Write out the records that follow with every word intact.

[Stored data entries]
▬▬▬
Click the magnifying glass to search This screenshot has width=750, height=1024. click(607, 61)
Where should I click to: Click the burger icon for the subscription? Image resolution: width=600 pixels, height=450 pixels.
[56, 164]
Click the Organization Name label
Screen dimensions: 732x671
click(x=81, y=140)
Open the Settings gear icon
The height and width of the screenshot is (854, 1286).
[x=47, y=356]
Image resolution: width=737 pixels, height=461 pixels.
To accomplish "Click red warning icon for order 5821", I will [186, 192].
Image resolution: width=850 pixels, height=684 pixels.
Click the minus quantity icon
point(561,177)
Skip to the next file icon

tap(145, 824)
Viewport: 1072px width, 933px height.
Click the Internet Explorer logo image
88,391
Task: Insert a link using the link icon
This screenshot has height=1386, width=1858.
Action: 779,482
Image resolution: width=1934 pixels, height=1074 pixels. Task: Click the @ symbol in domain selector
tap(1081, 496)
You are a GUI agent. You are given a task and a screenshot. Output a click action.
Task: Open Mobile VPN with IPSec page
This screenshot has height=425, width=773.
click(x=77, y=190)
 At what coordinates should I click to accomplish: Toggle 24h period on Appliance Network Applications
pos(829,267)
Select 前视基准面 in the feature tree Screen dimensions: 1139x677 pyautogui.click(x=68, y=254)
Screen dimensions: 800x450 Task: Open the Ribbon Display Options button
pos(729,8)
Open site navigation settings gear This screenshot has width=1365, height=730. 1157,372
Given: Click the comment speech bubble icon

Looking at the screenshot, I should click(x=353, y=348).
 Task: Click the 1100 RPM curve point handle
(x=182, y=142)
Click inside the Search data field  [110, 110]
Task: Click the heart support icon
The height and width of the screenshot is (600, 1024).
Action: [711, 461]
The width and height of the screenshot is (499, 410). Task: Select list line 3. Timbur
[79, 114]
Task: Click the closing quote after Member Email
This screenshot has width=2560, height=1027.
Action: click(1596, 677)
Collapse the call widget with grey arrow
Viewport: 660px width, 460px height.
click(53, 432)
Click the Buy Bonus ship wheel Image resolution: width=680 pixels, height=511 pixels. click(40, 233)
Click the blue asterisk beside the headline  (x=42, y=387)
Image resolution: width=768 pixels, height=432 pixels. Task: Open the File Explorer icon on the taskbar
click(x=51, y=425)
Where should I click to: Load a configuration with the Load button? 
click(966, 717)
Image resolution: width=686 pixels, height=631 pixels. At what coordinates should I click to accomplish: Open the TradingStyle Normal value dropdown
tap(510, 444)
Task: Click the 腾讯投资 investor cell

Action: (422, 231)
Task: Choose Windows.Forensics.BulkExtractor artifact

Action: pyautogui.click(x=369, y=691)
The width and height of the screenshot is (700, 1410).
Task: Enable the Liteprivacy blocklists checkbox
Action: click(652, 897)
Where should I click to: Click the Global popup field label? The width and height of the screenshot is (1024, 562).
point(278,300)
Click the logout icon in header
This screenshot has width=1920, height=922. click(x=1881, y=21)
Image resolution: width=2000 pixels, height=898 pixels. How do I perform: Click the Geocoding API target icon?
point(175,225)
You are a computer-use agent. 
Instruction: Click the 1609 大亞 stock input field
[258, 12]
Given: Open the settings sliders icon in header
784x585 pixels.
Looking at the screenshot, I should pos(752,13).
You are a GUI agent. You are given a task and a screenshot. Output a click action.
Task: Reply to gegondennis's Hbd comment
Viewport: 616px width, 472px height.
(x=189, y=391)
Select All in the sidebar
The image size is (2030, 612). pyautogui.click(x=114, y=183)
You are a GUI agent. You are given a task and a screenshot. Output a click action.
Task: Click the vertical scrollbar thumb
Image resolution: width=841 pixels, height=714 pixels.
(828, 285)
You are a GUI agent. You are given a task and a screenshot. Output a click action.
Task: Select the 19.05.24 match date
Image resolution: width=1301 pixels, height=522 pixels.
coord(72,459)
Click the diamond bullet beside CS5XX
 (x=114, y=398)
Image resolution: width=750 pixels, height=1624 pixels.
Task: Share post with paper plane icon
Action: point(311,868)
▬▬▬
- **EXERCISE RESULT**
Click the magnifying glass to search This screenshot has width=750, height=1024. click(607, 61)
Where should I click to: Click the burger icon for the subscription? Image resolution: width=600 pixels, height=450 pixels.
[56, 164]
Click the Organization Name label
Screen dimensions: 732x671
click(x=81, y=140)
Open the Settings gear icon
The height and width of the screenshot is (854, 1286).
[x=47, y=356]
Image resolution: width=737 pixels, height=461 pixels.
To accomplish "Click red warning icon for order 5821", I will [186, 192].
Image resolution: width=850 pixels, height=684 pixels.
Click the minus quantity icon
point(561,177)
Skip to the next file icon

tap(145, 824)
Viewport: 1072px width, 933px height.
Click the Internet Explorer logo image
88,391
Task: Insert a link using the link icon
This screenshot has height=1386, width=1858.
Action: 779,482
Image resolution: width=1934 pixels, height=1074 pixels. Task: Click the @ symbol in domain selector
tap(1081, 496)
You are a GUI agent. You are given a task and a screenshot. Output a click action.
Task: Open Mobile VPN with IPSec page
This screenshot has height=425, width=773.
click(x=77, y=190)
 At what coordinates should I click to accomplish: Toggle 24h period on Appliance Network Applications
pos(829,267)
Select 前视基准面 in the feature tree Screen dimensions: 1139x677 pyautogui.click(x=68, y=254)
Screen dimensions: 800x450 Task: Open the Ribbon Display Options button
pos(729,8)
Open site navigation settings gear This screenshot has width=1365, height=730. 1157,372
Given: Click the comment speech bubble icon

Looking at the screenshot, I should click(x=353, y=348).
 Task: Click the 1100 RPM curve point handle
(x=182, y=142)
Click inside the Search data field  [110, 110]
Task: Click the heart support icon
The height and width of the screenshot is (600, 1024).
Action: [711, 461]
The width and height of the screenshot is (499, 410). Task: Select list line 3. Timbur
[79, 114]
Task: Click the closing quote after Member Email
This screenshot has width=2560, height=1027.
Action: click(1596, 677)
Collapse the call widget with grey arrow
Viewport: 660px width, 460px height.
click(53, 432)
Click the Buy Bonus ship wheel Image resolution: width=680 pixels, height=511 pixels. click(40, 233)
Click the blue asterisk beside the headline  (x=42, y=387)
Image resolution: width=768 pixels, height=432 pixels. Task: Open the File Explorer icon on the taskbar
click(x=51, y=425)
Where should I click to: Load a configuration with the Load button? 
click(966, 717)
Image resolution: width=686 pixels, height=631 pixels. At what coordinates should I click to accomplish: Open the TradingStyle Normal value dropdown
tap(510, 444)
Task: Click the 腾讯投资 investor cell

Action: (422, 231)
Task: Choose Windows.Forensics.BulkExtractor artifact

Action: pyautogui.click(x=369, y=691)
The width and height of the screenshot is (700, 1410).
Task: Enable the Liteprivacy blocklists checkbox
Action: click(652, 897)
Where should I click to: Click the Global popup field label? The width and height of the screenshot is (1024, 562).
point(278,300)
Click the logout icon in header
This screenshot has width=1920, height=922. click(x=1881, y=21)
Image resolution: width=2000 pixels, height=898 pixels. How do I perform: Click the Geocoding API target icon?
point(175,225)
You are a computer-use agent. 
Instruction: Click the 1609 大亞 stock input field
[258, 12]
Given: Open the settings sliders icon in header
784x585 pixels.
Looking at the screenshot, I should pos(752,13).
You are a GUI agent. You are given a task and a screenshot. Output a click action.
Task: Reply to gegondennis's Hbd comment
Viewport: 616px width, 472px height.
(x=189, y=391)
Select All in the sidebar
The image size is (2030, 612). pyautogui.click(x=114, y=183)
You are a GUI agent. You are given a task and a screenshot. Output a click action.
Task: Click the vertical scrollbar thumb
Image resolution: width=841 pixels, height=714 pixels.
(828, 285)
You are a GUI agent. You are given a task and a screenshot. Output a click action.
Task: Select the 19.05.24 match date
Image resolution: width=1301 pixels, height=522 pixels.
coord(72,459)
Click the diamond bullet beside CS5XX
 (x=114, y=398)
Image resolution: width=750 pixels, height=1624 pixels.
Task: Share post with paper plane icon
Action: point(311,868)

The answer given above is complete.